Feds: Ga. foreclosure program soaked up admin fees and failed needy


A state-run program to save struggling homeowners from foreclosure was so mismanaged that it has awarded only a portion of the $370 million that it was supposed to give to Georgia residents, according to an audit released Friday by a federal watchdog agency.

The Department of Community Affairs (DCA) was warned by federal watchdogs 25 times in five years that its HomeSafe Georgia program failed to help residents quickly enough. Even so, the department “slow walked” the aid, paying itself $32 million in administrative fees as it turned down worthy applicants, the report by the Office of the Inspector General for the Troubled Asset Relief Program states.

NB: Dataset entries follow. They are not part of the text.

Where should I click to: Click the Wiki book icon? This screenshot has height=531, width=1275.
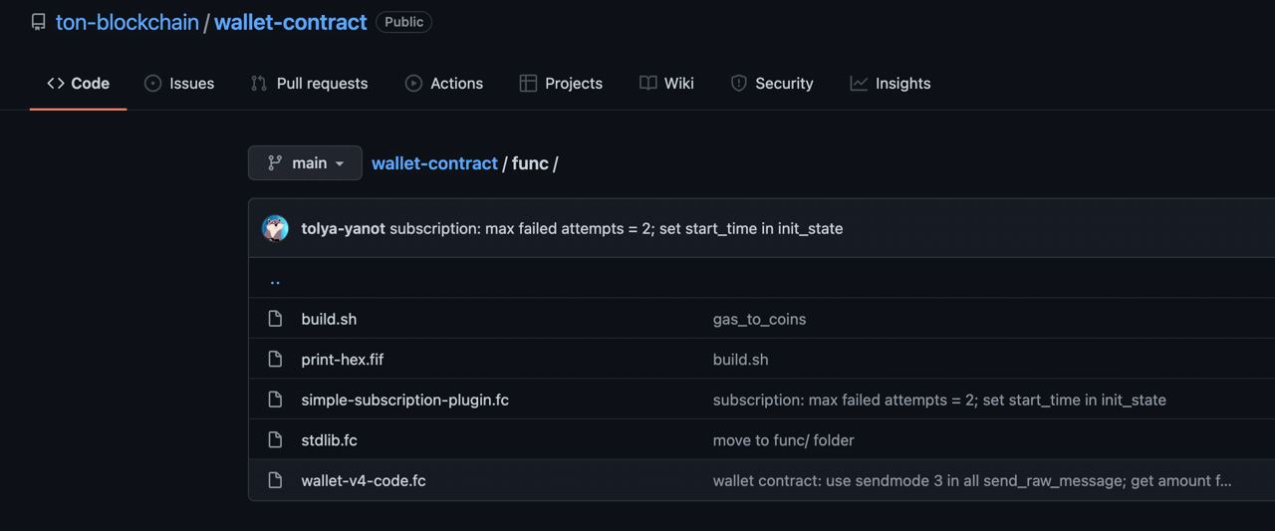648,84
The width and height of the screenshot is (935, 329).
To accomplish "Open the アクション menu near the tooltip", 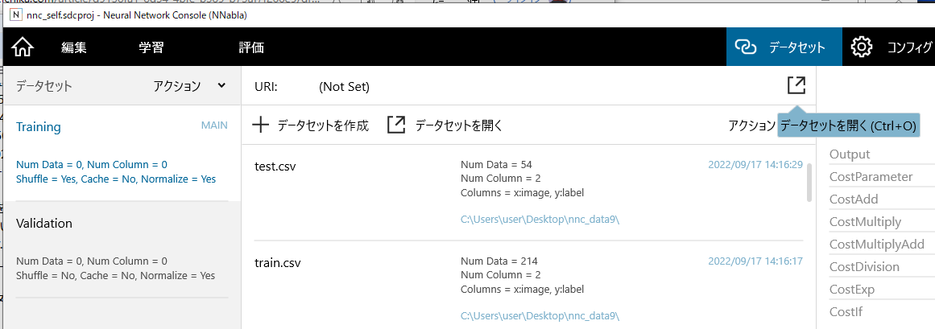I will point(751,125).
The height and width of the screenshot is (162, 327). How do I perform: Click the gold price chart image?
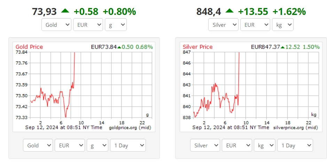(x=84, y=87)
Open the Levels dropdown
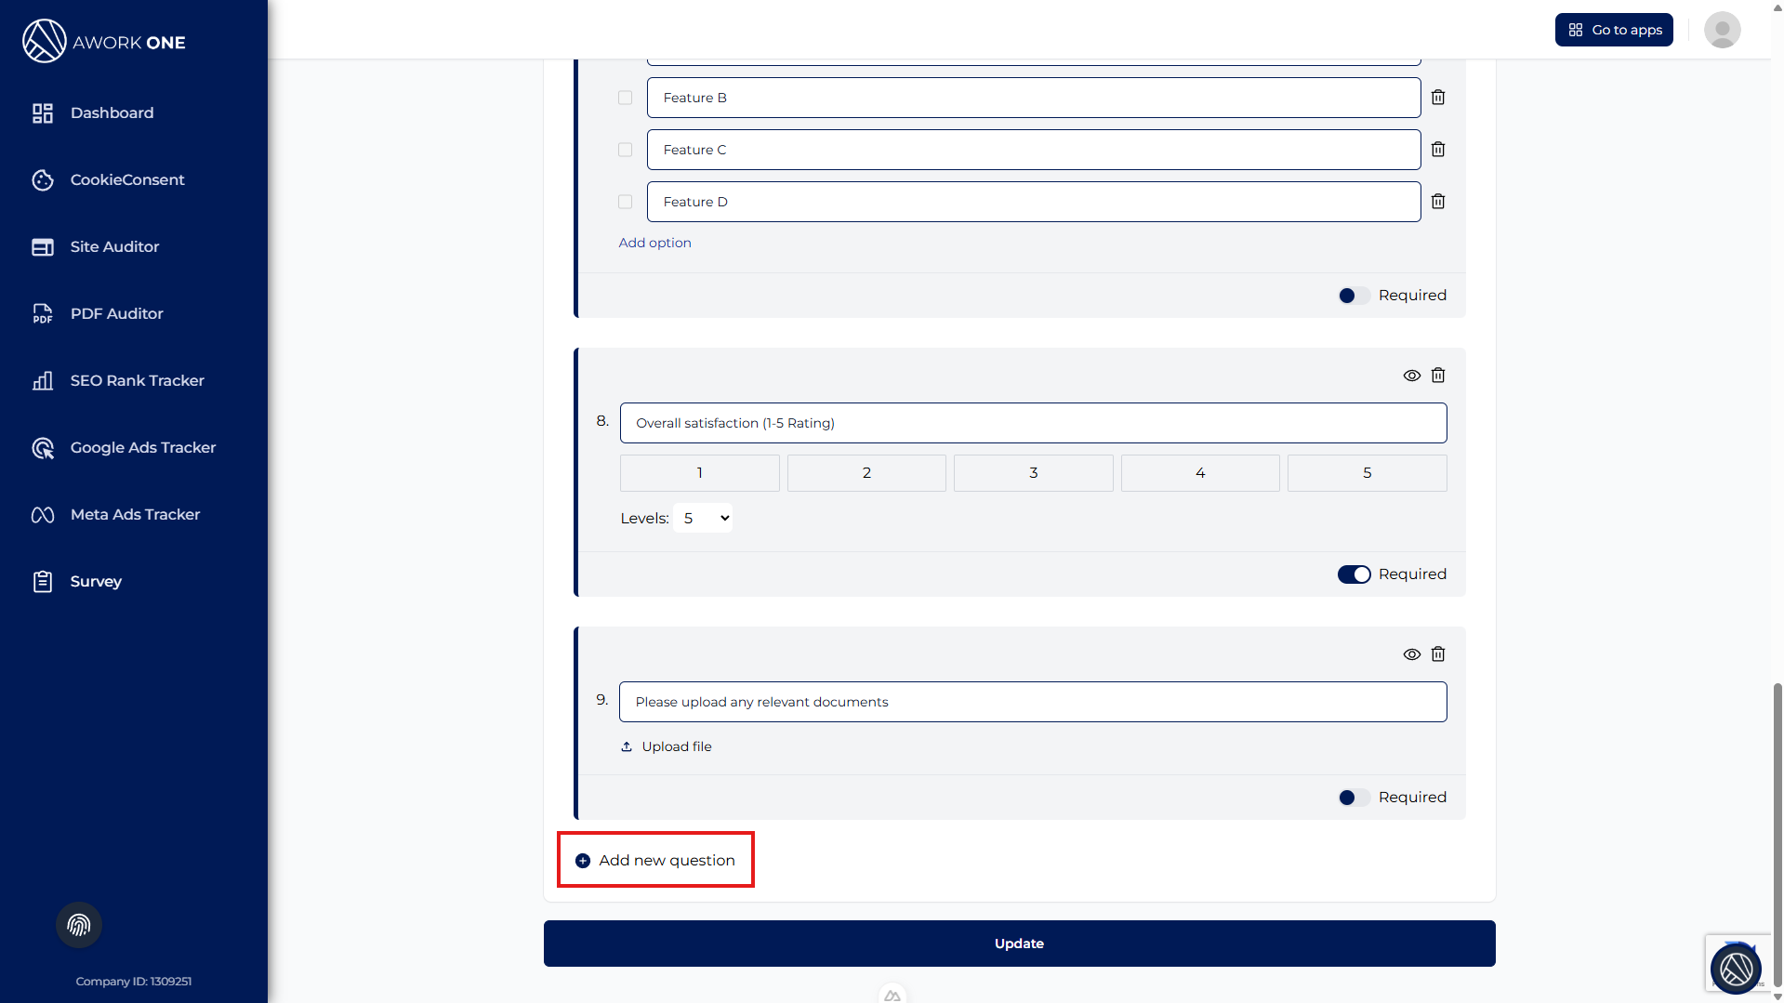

This inaction helped slow the state’s housing market recovery after the Great Recession, it said. Other states have already spent all of their assistance funds. The report singled out problems in the Atlanta area, where DCA turned down 6,200 Clayton, DeKalb and Fulton county applicants.

U.S. Rep. John Lewis, who requested the audit, called the results “a shame and a disgrace.”

“We have all of these dollars that have not been spent in metro Atlanta, in DeKalb and Clayton and Fulton counties,” Lewis said. “We can do better.”

Department of Community Affairs spokeswoman MaryBrown Sandys defended HomeSafe, saying it spent taxpayer funds responsibly and improved its services over time. Clayton, DeKalb and Fulton counties comprised nearly 39 percent of the funds even though they comprise only 20 percent of the state’s population, she said.

“At the end of the day, we have met the program’s goal of preserving home ownership while also being responsible stewards of taxpayer dollars,” Sandys said.

The audit states that the program has spent less than half of its funds. Figures provided by DCA show the program has spent or committed three fourths of its funding as of Thursday.

Hank Johnson, D-Lithonia, also requested the audit. Overall, HomeSafe tuned away two thirds of its applicants, one of the highest rejection rates among state programs nationwide, the audit said.

Georgians fell through the cracks

The U.S. Department of the Treasury’s Hardest Hit Fund, which funds the HomeSafe program, was created in 2010 to help homeowners during the deep real estate downturn of the Great Recession.

Metro Atlanta experienced some of the worst of the nationwide mortgage meltdown. Some 30 percent of the mortgages in Clayton County remain underwater, eight years after the recession officially ended, according to a July report by online real estate data firm Zillow.

The state program in Georgia originally estimated it would assist more some 9,000 homeowners in its first year. Instead, it took six years for HomeSafe to reach that number, the report states.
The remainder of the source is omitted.